A local official from the neighborhood attempted to assist two of the victims, taking them to a gendarmerie brigade. However, the gendarmes on duty beat and humiliated them, then released them later that day after they paid a bribe of 15,000 CFA (US $24).
“Gendarmes held us at the entry of the brigade, on the floor,” said a 21-year-old man. “They called us ‘faggots,’ ‘devils.’ They said: ‘We should kill you because you are monsters and searched our phones looking for any ‘evidence’ that we were gay. They ordered us to remove our shoes and beat us on the soles of our feet with a machete.’”
The other eight LGBTI people remained in the hands of the violent crowd for at least two hours. Some were injured and robbed, including of money and phones. On April 13, CAMFAIDS filed a complaint with the gendarmerie on behalf of the victims for assault, battery, inhuman and degrading treatment, theft, threats, defamation, and trespassing. The gendarmerie investigation is pending.
The United Nations Human Rights Committee has ruled that the criminalization of consensual same-sex conduct between adults violates the International Covenant on Civil and Political Rights (ICCPR), to which Cameroon is a state party. The Yogyakarta Principles, on the application of international human rights law in relation to sexual orientation and gender identity, assert that states are required to “…prevent and provide protection from cruel, inhuman or degrading treatment or punishment, perpetrated for reasons relating to the sexual orientation or gender identity of the victim, as well as the incitement of such acts.”
The African Commission on Human and People’s Rights explicitly calls on member states, including Cameroon, to protect sexual and gender minorities in accordance with the African Charter and has urged governments to protect people from violence based on sexual orientation and gender identity, and to bring attackers to justice.
“Cameroon’s criminalization of same-sex relations not only violates its obligations under national and international law but condones an atmosphere of violence and hate against LGBTI people,” said Alice Nkom, a prominent Cameroonian human rights lawyer and LGBTI activist.
Human Rights Watch has previously documented an uptick in police action against LGBTI people in Cameroon.

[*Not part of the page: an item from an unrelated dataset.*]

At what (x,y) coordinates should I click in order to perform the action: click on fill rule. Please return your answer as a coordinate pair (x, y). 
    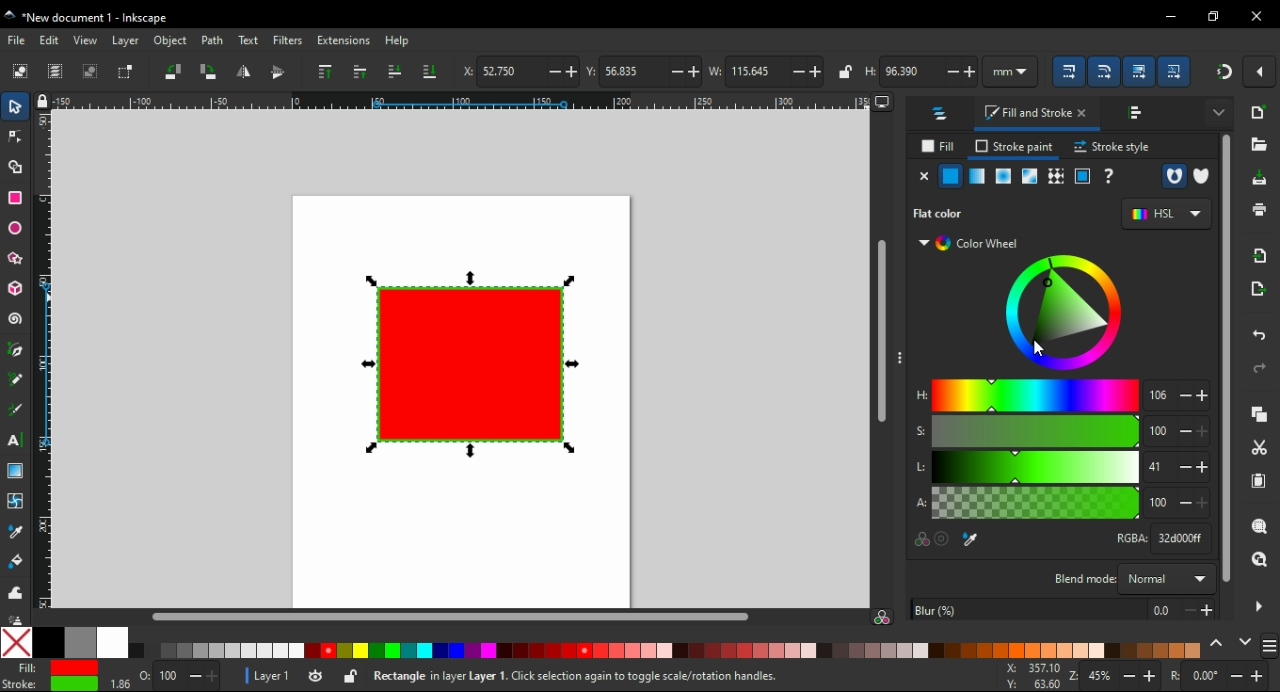
    Looking at the image, I should click on (1200, 177).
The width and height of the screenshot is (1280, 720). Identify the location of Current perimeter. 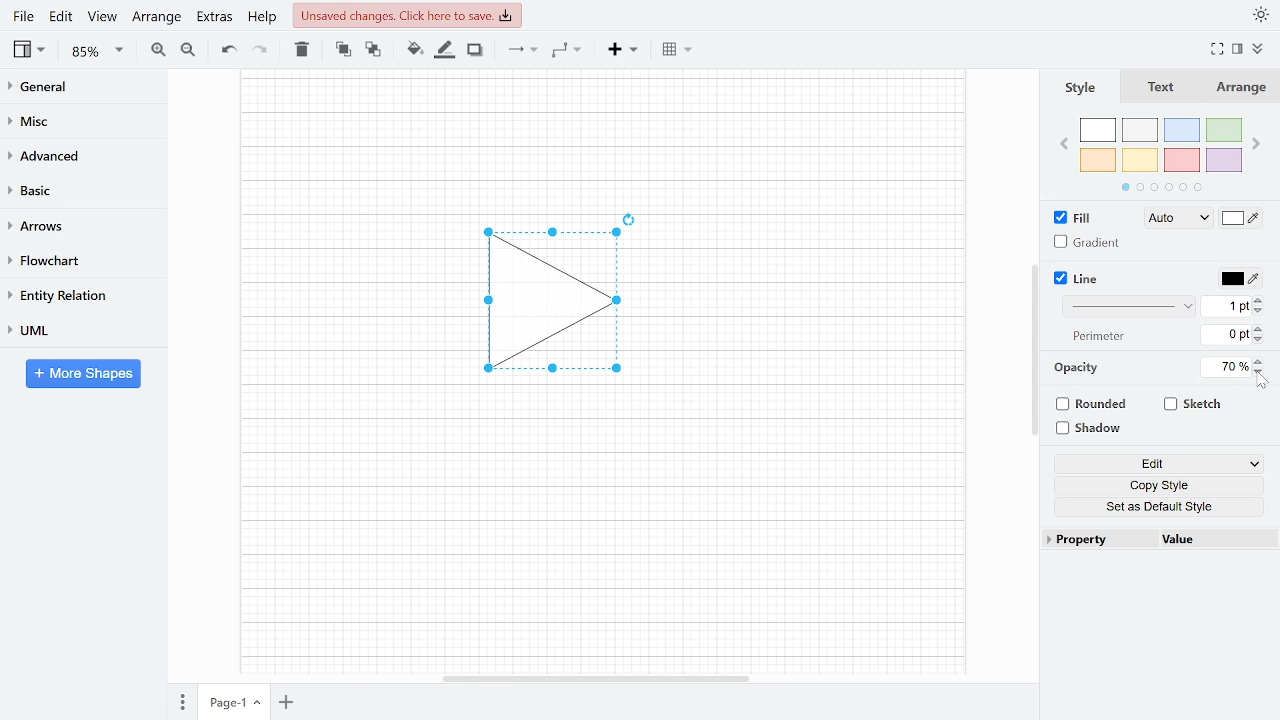
(1226, 337).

Between February and April 2021, security forces arrested at least 27 people, including a child, for alleged consensual same-sex conduct or gender nonconformity, beating and subjecting some, including three teenagers ages 15 to 17, to forced anal examinations in detention. These examinations, which have no evidentiary value, are recognized by the United Nations special rapporteur on torture as cruel, inhuman or degrading treatment or punishment as a form of ill-treatment that can rise to the level of torture.
Human Rights Watch also documented group attacks against two transgender women in 2021, and against an intersex person in Yaoundé in November.
“LGBTI people are being assaulted, threatened, and humiliated in the street while their attackers go free” Allegrozzi said. “Cameroon’s authorities and security forces should be protecting people, not violating their rights because of their presumed sexuality or gender identity.”